With a goal of creating a culture of advocacy on the campus, Ciarletta, Porter and Sederer provided best practices to the co-op advisors spread across the colleges. They worked with advisors on how to help students approach disclosure.
Exposing Employers to Students with Disabilities
Career Development, Cooperative Education and the DRC have also spearheaded initiatives to educate employers on disability hiring and expand students’ exposure to employment opportunities.
Two years ago, Northeastern’s annual employer-partner conference focused on recruiting and retaining individuals with disabilities.
“It was designed to bring employers who had that concern here to have a discussion,” Ciarletta said. “It really was a product of us going out, going to conferences, and really talking about this subject. Also, in discussing with our employer advisory board, they were very inspired and said, ‘Let’s take some action.’”
Roughly 100 employers attended the conference, and the three offices collaborated to develop a highly engaging and educational program.
Alan Muir, Co-founder and Executive Director of Career Opportunities for Students with Disabilities, served as the keynote speaker. He discussed the updated regulations to Section 503 and offered insight on how to meet that mandate. In addition, members from Northeastern’s employer advisory board representing companies such as State Street, Philips and Johnson & Johnson served on a panel to share their best practices on disability and diversity hiring.

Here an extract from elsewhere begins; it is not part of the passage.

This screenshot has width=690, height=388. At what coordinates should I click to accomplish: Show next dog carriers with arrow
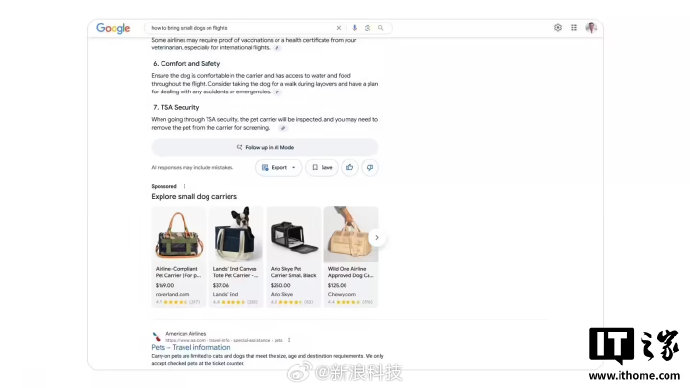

Getting employers through the doors and exposed to students has been an initiative the three offices work together to constantly improve upon.
“We’ve enhanced our partnerships, both with employers and external community agencies,” Ciarletta said. “We seek employers that are really hungry for diversity, and disability falls into that category. We talk to them and they talk to us about how we can build pipelines for them to access students.”
Due to Northeastern’s proven expertise on best practices for recruiting and retaining students with disabilities, often, employers are seeking out Ciarletta, Sederer or Porter to get in front of students.
“Just because they express interest, though, doesn’t necessitate that we will partner with them,” Sederer noted. “They have to be doing more than just inquiring. For instance, if they are already on our advisory board, and they’re displaying best practices in the community, we’ll certainly want to work with them.
During Northeastern’s larger career fairs, Sederer takes it upon himself to scout out optimal employers to find out where their needs are.
“I’m also looking to fulfill the needs of the students,” he said. “At this most recent career fair I targeted companies working in healthcare because we have strong pharmacy, nursing and physical therapy programs. So far, I haven’t been able to offer many options to those students, so I reached out to Partners HealthCare, Cigna Health Insurance and Spaulding Rehabilitation Network. We’re now in conversations about developing a partnership.
Northeastern University has been developing strong workforce contributors throughout its 100-year-plus history, and its innovation to meet the demands of both students and employers never stops.
Thanks to the collective work of Ciarletta, Sederer and Porter students, higher education professionals and employers are all brought together to ensure students with disabilities receive the same opportunities and career development as their peers.